Case ID: cma_18/html/0601-01.html
Source: Caselaw Access Project
Author: {"author": "FERGUSON, Judge: Quinn, Chief Judge", "license": "Public Domain", "url": "https://static.case.law/"}
Date Created: 2024-08-24T03:29:51.129683

UNITED STATES, Appellee v WILLIAM L. HENDERSON, Sergeant, U. S. Air Force, Appellant
    18 USCMA 601, 40 CMR 313
    No. 22,128
    September 26, 1969
    
      Colonel Bertram Jacobson was on the pleadings for Appellant, Accused.
    
      Lieutenant Colonel Robert W. Vayda and Major Robert L. Bates were on the pleadings for Appellee, United States.
   Opinion of the Court

FERGUSON, Judge:

The accused was convicted by general court-martial, convened at Ramey Air Force Base, Puerto Rico, of two specifications of carnal knowledge of a female under the age of sixteen, in violation of Article 120, Uniform Code of Military Justice, 10 USC § 920. We granted review to determine the validity of this conviction in light of the Supreme Court’s decision in O’Callahan v Parker, 395 US 258, 23 L Ed 2d 291, 89 S Ct 1683 (1969).

According to the evidence of record, the accused met the fourteen-year-old daughter of another serviceman in the Liner Diner Cafeteria, Ramey Air Force Base, Puerto Rico. They talked and he walked her home. They met the next day and on that evening she went with him to his off-base apartment at Aguadilla, Puerto Rico, where they engaged in sexual intercourse. On the following evening, they again engaged in sexual intercourse at the same place.

The jurisdictional aspects of this case are sufficiently similar to those pertaining in O’Callahan v Parker, supra, to dictate the same result.
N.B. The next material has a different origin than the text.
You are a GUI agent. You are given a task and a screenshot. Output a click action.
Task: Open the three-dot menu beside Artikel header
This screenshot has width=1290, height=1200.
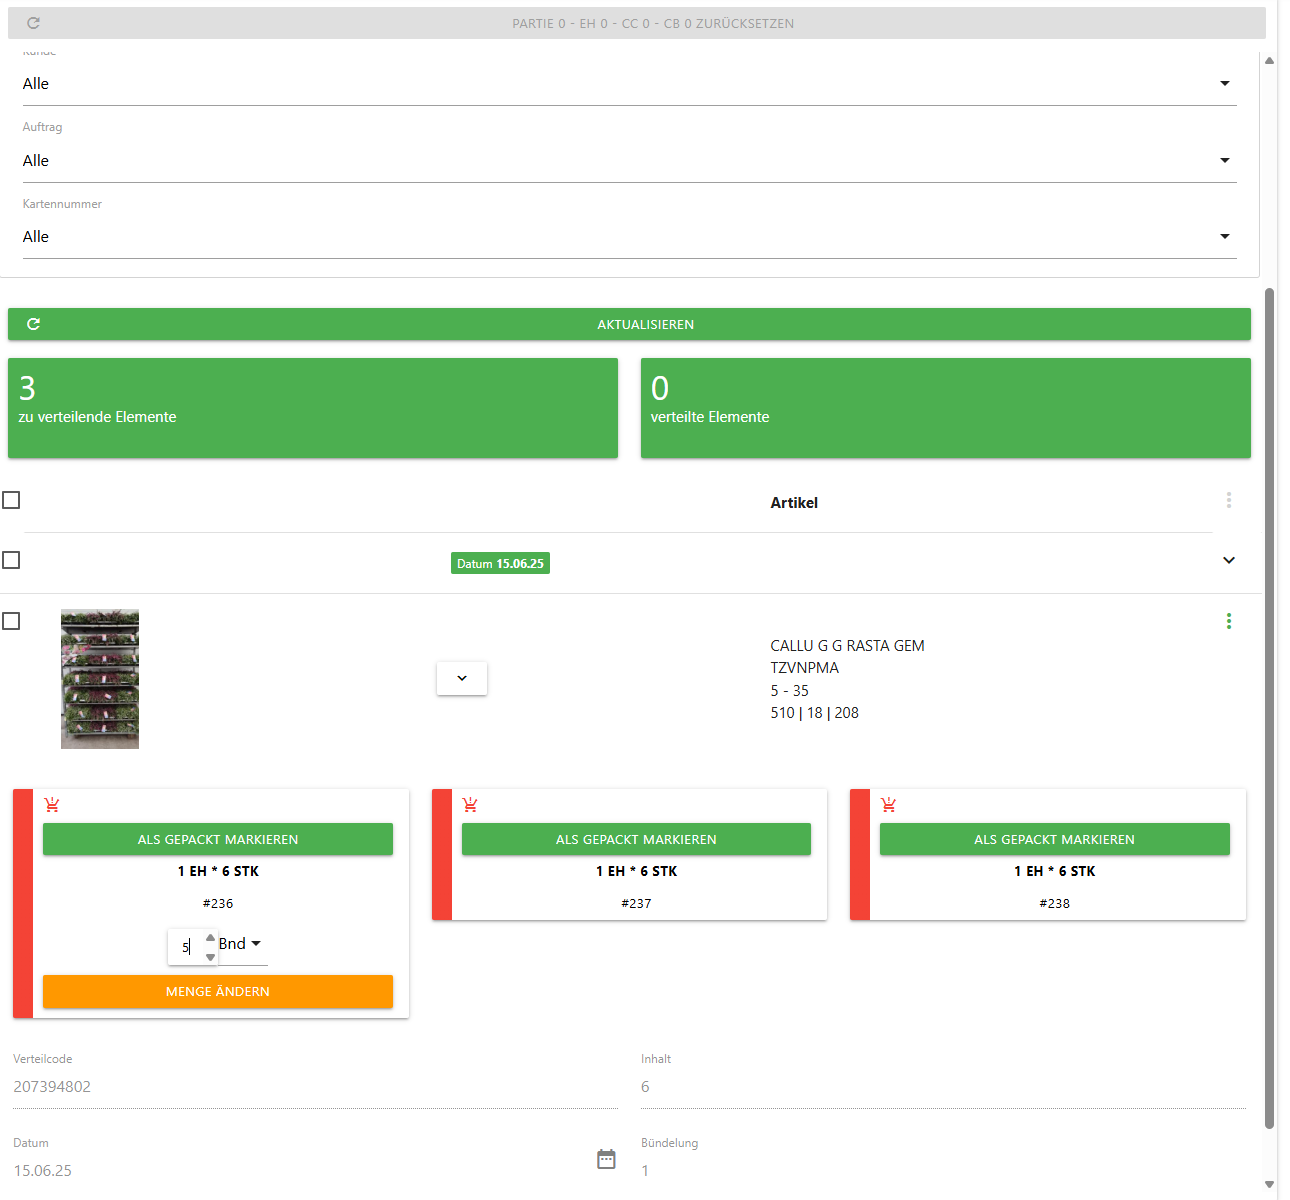pos(1228,500)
Only the status of the victim as a military dependent and the fact of their meeting on base, differentiate the two cases. While these factors might, in a proper case, provide the necessary “service connection” to invest a court-martial with jurisdiction over a particular offense, we do not believe they are controlling here.

It was not essential to their initial meeting that the victim shall have been a military dependent for, in the main, military posts are open to the public. We know of no reason to believe that the rules at Ramey Air Force Base are to the contrary. In addition, her service-connection was natal and not legal and, as such, insufficient to bring her personally within the ambit of the Uniform Code. Reid v Covert, 354 US 1, 1 L Ed 2d 1148, 77 S Ct 1222 (1957). In her testimony at trial, the victim did not indicate that her activities with the accused were in any manner premised on his status as a serviceman. She fully consented to both acts of intercourse, willingly cooperated therein, and replied in the affirmative when asked by defense counsel if she knew “it was going to occur before it did occur.” The incidents came to light during an investigation to locate her when she ran away from home. Her act of running away had no connection with the accused or their activities together.

Since the offenses of which the accused was convicted were not “service connected,” the court-martial was without jurisdiction to proceed thereon. O’Callahan v Parker, supra. See also United States v Borys, 18 USCMA 547, 40 CMR 259.

The decision of the board of review is reversed. The record of trial is returned to the Judge Advocate General of the Air Force. The charge and its specifications are ordered dismissed.

Judge DARDEN concurs.

Quinn, Chief Judge

(dissenting) :

The female involved in the two offenses is the daughter of an airman stationed at Ramey Air Force Base. The accused met her in a cafeteria on base and the acts were committed in his apartment outside Gate 5 of the base. In O’Callahan v Parker, 395 US 258, 23 L Ed 2d 291, 89 S Ct 1683 (1969), the Supreme Court referred with apparent approval to Colonel Winthrop’s observation that an offense against a civilian “at or near a military camp or post” is a distinctively military crime. 395 US 258, footnote 19. In addition to the military significance of the offense, I would uphold the exercise of court-martial jurisdiction over these offenses for the reasons set out in my dissent in United States v Borys, 18 USCMA 547, 40 CMR 259.